Recast the items below as a numbered list, from the start of the items through the line with "(1893, 476).", leaving out blank lines.

Word and element pointing items
------------------------------------------------
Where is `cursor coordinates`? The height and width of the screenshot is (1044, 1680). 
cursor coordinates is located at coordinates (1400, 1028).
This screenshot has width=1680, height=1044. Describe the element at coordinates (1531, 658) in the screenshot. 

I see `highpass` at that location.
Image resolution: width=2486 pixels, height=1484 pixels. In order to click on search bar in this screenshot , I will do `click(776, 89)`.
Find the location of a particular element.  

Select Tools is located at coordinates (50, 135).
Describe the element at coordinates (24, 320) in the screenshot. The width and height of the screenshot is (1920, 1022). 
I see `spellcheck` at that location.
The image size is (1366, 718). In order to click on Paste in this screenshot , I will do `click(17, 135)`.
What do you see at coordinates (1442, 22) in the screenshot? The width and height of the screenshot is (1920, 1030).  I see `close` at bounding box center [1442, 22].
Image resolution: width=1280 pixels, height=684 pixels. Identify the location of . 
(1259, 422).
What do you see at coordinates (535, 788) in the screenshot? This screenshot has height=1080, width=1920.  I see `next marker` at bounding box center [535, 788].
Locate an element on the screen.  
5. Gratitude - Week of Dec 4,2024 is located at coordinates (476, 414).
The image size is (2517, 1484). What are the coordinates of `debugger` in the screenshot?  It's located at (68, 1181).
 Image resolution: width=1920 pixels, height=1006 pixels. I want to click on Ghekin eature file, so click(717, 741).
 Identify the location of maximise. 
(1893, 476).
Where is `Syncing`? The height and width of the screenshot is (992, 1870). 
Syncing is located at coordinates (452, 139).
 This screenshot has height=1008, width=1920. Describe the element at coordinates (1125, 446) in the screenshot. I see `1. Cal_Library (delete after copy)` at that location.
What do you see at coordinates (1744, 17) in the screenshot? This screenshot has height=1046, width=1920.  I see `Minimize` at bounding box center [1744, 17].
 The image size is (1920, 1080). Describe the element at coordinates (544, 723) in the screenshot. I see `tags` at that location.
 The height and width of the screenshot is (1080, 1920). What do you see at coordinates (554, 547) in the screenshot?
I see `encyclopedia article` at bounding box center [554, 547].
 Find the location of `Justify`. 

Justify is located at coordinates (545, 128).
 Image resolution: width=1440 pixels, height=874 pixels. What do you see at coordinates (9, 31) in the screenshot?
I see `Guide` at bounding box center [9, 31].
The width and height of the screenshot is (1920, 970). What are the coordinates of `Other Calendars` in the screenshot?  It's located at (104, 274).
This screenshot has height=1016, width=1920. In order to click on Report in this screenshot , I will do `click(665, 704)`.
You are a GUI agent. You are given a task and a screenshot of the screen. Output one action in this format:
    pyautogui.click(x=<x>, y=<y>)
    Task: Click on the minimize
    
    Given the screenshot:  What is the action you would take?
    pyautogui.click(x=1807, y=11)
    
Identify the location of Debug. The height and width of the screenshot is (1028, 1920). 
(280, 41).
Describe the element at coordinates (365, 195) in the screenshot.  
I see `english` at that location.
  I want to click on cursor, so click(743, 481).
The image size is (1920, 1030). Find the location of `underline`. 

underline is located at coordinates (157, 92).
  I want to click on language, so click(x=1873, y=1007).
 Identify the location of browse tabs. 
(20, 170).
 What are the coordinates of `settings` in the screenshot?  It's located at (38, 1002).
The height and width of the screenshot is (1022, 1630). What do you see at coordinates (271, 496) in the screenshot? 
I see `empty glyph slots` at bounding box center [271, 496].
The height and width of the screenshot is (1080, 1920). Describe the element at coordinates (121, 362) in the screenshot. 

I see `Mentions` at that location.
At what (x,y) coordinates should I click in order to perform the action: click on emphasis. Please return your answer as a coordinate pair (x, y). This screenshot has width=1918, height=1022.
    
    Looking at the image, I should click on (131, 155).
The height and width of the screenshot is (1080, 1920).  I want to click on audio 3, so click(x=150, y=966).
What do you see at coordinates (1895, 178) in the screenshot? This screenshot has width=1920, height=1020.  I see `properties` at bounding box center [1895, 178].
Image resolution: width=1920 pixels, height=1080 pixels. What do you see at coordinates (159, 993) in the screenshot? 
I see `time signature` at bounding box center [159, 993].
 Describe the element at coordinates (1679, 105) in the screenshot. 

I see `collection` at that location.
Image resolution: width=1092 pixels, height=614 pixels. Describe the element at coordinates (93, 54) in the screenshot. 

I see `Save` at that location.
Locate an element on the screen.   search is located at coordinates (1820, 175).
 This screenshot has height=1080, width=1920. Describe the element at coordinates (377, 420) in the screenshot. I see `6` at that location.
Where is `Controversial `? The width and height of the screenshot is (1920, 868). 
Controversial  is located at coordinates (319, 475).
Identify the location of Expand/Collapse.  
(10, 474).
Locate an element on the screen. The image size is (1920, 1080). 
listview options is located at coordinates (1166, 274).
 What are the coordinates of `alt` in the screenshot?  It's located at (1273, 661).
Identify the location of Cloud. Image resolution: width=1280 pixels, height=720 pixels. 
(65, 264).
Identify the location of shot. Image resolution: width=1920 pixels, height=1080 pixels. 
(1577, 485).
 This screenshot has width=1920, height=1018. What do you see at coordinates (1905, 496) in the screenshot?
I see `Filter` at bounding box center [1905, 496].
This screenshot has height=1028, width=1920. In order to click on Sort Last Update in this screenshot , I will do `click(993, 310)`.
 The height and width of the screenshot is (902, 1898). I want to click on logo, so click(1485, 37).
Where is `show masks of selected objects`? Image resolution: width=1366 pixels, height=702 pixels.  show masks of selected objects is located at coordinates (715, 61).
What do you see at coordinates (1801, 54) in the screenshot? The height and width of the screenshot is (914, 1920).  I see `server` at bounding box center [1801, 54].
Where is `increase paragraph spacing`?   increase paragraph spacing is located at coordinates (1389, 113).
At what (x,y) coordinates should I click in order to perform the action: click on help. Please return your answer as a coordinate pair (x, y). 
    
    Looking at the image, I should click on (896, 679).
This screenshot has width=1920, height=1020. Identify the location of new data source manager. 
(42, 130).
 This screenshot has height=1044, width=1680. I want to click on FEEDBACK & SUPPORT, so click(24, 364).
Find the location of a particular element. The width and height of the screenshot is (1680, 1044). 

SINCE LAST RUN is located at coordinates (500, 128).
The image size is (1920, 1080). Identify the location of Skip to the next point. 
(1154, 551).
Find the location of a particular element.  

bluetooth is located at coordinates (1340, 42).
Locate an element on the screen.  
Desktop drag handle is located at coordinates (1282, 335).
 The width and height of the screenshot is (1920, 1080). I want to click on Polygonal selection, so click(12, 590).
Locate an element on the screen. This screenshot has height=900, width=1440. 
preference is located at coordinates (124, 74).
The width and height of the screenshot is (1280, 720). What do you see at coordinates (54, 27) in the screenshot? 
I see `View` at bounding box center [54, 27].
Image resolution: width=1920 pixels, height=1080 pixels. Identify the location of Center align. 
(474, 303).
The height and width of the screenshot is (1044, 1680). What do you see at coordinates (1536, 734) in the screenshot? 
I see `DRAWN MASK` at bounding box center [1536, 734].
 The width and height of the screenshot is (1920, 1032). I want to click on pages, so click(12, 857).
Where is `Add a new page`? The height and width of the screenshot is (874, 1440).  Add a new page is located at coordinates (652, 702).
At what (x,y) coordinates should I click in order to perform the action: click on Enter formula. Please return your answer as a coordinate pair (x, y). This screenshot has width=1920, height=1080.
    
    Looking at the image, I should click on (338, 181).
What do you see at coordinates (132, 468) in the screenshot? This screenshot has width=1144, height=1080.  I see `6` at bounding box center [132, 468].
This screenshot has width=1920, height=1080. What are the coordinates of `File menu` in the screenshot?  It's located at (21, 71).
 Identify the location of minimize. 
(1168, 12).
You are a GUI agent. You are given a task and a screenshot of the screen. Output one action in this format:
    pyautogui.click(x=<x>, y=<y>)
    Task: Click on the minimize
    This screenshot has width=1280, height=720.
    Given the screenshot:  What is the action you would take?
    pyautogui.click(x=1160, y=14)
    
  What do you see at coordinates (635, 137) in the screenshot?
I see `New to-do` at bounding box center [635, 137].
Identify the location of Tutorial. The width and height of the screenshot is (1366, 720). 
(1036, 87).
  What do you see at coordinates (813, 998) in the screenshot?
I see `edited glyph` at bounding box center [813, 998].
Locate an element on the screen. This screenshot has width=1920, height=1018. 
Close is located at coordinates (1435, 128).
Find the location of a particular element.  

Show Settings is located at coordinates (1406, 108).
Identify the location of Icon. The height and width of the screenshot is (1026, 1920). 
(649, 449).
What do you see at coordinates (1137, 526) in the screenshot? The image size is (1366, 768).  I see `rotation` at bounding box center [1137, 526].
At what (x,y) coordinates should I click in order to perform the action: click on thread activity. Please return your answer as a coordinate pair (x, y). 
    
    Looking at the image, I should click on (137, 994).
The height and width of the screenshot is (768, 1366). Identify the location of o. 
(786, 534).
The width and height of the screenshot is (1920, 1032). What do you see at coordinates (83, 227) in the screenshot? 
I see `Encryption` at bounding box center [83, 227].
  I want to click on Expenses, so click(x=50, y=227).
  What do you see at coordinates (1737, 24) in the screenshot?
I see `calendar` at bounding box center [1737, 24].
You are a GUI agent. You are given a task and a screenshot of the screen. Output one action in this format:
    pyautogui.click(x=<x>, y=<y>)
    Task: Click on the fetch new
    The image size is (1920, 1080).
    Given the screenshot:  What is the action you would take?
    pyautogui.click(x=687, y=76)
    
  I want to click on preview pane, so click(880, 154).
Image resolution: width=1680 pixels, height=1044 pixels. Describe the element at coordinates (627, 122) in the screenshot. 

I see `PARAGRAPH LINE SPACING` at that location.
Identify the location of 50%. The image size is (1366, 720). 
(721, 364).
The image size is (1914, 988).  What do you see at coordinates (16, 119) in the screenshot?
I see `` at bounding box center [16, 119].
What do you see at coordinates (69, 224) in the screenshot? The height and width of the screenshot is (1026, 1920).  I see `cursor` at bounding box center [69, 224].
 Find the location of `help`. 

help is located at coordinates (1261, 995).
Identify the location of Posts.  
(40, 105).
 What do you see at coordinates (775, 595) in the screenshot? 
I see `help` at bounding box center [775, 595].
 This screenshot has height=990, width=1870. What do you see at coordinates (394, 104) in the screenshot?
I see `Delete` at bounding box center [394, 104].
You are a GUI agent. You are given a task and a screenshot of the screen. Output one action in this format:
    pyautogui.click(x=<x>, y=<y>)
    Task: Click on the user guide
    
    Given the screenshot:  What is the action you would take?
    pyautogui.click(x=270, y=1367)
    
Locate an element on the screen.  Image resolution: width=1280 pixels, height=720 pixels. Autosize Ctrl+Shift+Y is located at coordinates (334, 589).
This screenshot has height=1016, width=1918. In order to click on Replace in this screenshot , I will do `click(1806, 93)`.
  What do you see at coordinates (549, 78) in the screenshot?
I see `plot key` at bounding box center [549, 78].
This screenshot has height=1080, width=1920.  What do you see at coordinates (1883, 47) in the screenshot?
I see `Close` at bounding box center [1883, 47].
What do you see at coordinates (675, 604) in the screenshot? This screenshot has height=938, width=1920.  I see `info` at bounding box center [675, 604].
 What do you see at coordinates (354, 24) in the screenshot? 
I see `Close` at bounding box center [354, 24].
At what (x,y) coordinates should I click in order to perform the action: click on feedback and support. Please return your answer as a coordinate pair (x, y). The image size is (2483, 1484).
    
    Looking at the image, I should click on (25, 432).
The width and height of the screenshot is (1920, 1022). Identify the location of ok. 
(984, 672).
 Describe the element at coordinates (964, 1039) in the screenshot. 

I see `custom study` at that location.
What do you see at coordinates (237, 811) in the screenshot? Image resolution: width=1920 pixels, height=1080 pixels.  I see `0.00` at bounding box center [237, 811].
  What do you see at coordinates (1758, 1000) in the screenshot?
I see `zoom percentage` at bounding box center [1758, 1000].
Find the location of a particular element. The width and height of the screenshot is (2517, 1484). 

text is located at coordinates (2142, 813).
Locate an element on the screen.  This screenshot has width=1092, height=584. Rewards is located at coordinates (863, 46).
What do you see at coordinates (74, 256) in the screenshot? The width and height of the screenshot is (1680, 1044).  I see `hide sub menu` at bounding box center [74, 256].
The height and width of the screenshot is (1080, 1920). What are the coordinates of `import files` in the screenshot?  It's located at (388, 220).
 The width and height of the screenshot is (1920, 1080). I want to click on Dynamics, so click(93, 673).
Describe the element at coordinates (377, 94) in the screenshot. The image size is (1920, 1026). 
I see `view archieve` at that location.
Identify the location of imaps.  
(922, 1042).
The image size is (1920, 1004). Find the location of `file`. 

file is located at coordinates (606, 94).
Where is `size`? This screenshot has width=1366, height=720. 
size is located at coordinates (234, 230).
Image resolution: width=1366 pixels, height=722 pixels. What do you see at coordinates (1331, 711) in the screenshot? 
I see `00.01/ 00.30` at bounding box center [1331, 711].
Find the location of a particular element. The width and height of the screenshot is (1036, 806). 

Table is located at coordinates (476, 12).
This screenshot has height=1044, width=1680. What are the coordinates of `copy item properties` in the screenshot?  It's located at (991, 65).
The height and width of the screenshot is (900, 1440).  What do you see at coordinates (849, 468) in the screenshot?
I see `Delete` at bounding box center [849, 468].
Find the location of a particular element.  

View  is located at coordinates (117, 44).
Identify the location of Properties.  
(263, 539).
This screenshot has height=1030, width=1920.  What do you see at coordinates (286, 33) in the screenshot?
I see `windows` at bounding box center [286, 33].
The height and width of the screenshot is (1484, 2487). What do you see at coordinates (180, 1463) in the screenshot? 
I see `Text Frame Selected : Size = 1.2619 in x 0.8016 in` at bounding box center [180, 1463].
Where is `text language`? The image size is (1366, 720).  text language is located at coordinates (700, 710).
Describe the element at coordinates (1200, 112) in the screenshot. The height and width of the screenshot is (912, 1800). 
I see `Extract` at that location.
------------------------------------------------
* [Reply to the task]
1. Where is `cursor coordinates`? The height and width of the screenshot is (1044, 1680). 
2. cursor coordinates is located at coordinates (1400, 1028).
3. This screenshot has width=1680, height=1044. Describe the element at coordinates (1531, 658) in the screenshot. 
4. I see `highpass` at that location.
5. Image resolution: width=2486 pixels, height=1484 pixels. In order to click on search bar in this screenshot , I will do `click(776, 89)`.
6. Find the location of a particular element.  
7. Select Tools is located at coordinates (50, 135).
8. Describe the element at coordinates (24, 320) in the screenshot. The width and height of the screenshot is (1920, 1022). 
9. I see `spellcheck` at that location.
10. The image size is (1366, 718). In order to click on Paste in this screenshot , I will do `click(17, 135)`.
11. What do you see at coordinates (1442, 22) in the screenshot? The width and height of the screenshot is (1920, 1030).  I see `close` at bounding box center [1442, 22].
12. Image resolution: width=1280 pixels, height=684 pixels. Identify the location of . 
13. (1259, 422).
14. What do you see at coordinates (535, 788) in the screenshot? This screenshot has height=1080, width=1920.  I see `next marker` at bounding box center [535, 788].
15. Locate an element on the screen.  
16. 5. Gratitude - Week of Dec 4,2024 is located at coordinates (476, 414).
17. The image size is (2517, 1484). What are the coordinates of `debugger` in the screenshot?  It's located at (68, 1181).
18.  Image resolution: width=1920 pixels, height=1006 pixels. I want to click on Ghekin eature file, so click(717, 741).
19.  Identify the location of maximise. 
20. (1893, 476).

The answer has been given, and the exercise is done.